Saturday , December 5 2020

7 New Brunswick communities affected by the Canada Post strike



At least 150 members of the Canadian Postal Workers Union took to the picket line on Wednesday in Fredericton because unions continued to fight for new contracts with Canada Post.

George Nickerson, president of the local Fredericton-Oromocto CUPW, said it was Fredericton's turn to take part in the spinning strike in Moncton and Saint John.

George Nickerson, CUPW president for local Fredericton-Oromocto, said that security issues were a big priority for him when it came to issues at the negotiating table. (Ed Hunter / CBC)

Canada Post employees in seven New Brunswick communities were not working on Wednesday morning. This is part of a revolving strike strategy by CUPW, which has been without a contract for almost a year.

Canada Post announces overnight strikes and affected communities and regions including:

  • Fredericton
  • Acadie Bathurst
  • Campbellton
  • Edmundston
  • Miramichi
  • St. Stephen
  • Woodstock

This means there will be no shipping, mailing or pickup package services in these areas.

Nickerson said he believed the strikes in these areas would only last a day but could be up to three days as in Moncton.

Moncton and Saint John, only two locations not on the picket line today, broke down over the weekend, Nickerson said. He said Saint John sent several people to Fredericton to show support.

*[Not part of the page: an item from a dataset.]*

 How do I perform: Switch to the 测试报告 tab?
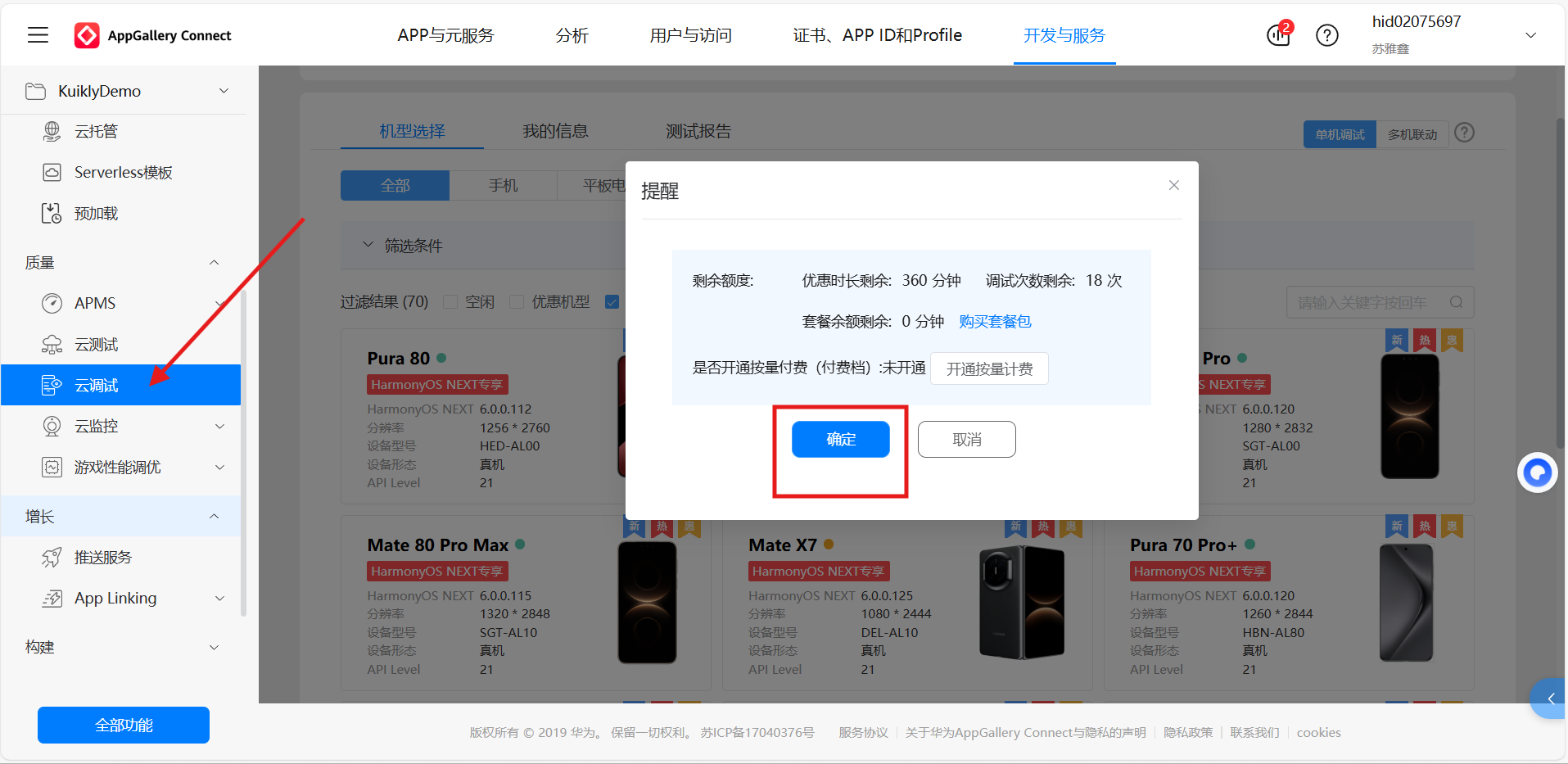[698, 130]
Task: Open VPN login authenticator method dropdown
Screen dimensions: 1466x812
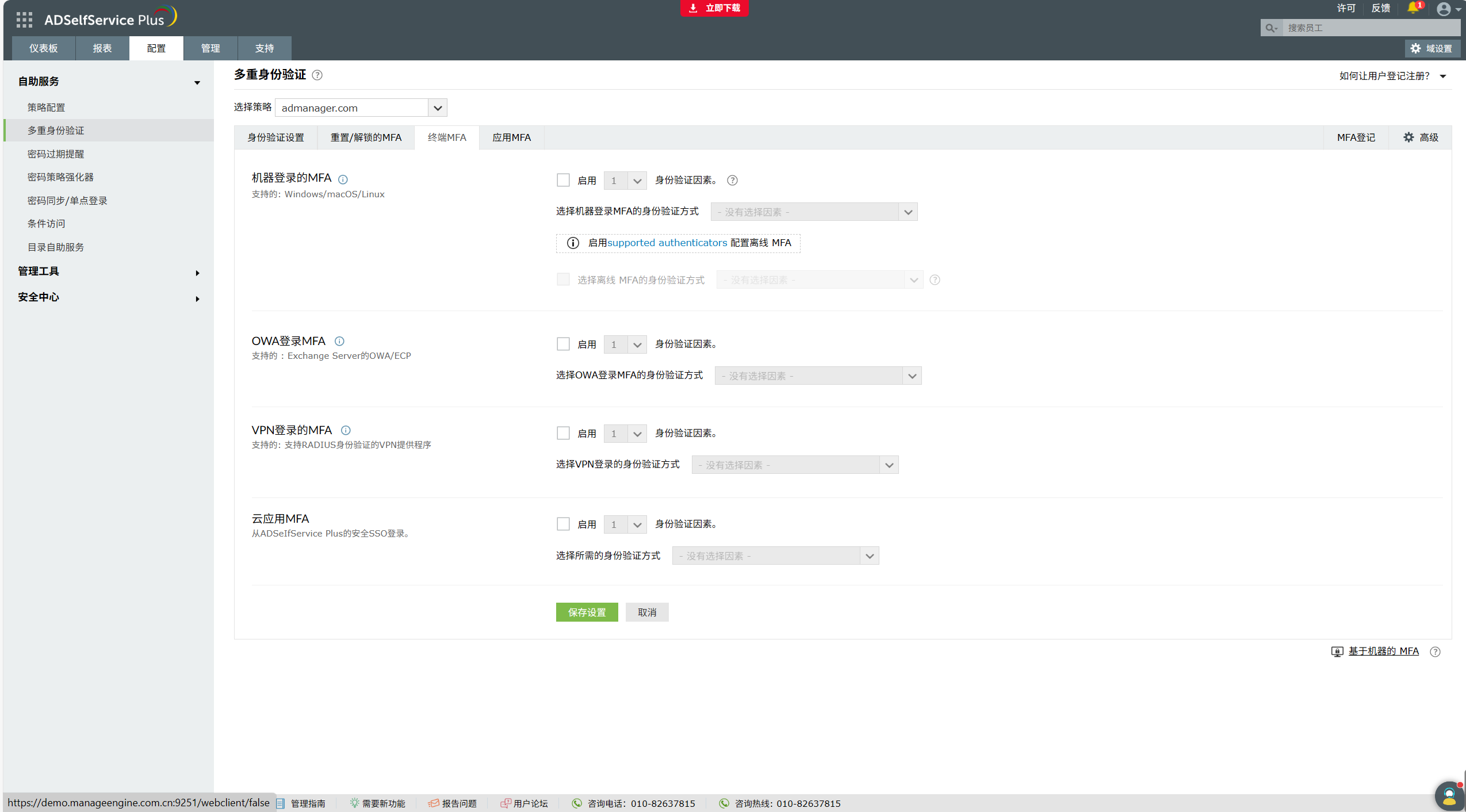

This is the second time in almost two weeks after Canada Post employees went on strike in New Brunswick. At the end of October, employees at Saint John were also part of a rotating strike in Canada.

The strike has closed Canada Post operations in more than 100 communities across the country since October 22.

The union, which has more than 50,000 members throughout the country, is pushing for increased job security, ending overtime work and better health and safety measures.

Nickerson said safety for postal workers was the most important thing for him when it came to issues at the negotiating table.

"We are injured," he said.

"This is a dangerous job we've been doing here lately."

The Canada Post said in a statement that it remained committed to the negotiation process.

"Corporations have made significant offers for CUPW which include increased wages, job security, and increased benefits, and that does not require concessions in return," the Crown company said in a statement.

"We value relations with trade unions and have been able to find common ground in several problems."

Negotiations between trade unions and the government began in November 2017, while mediated talks began in January.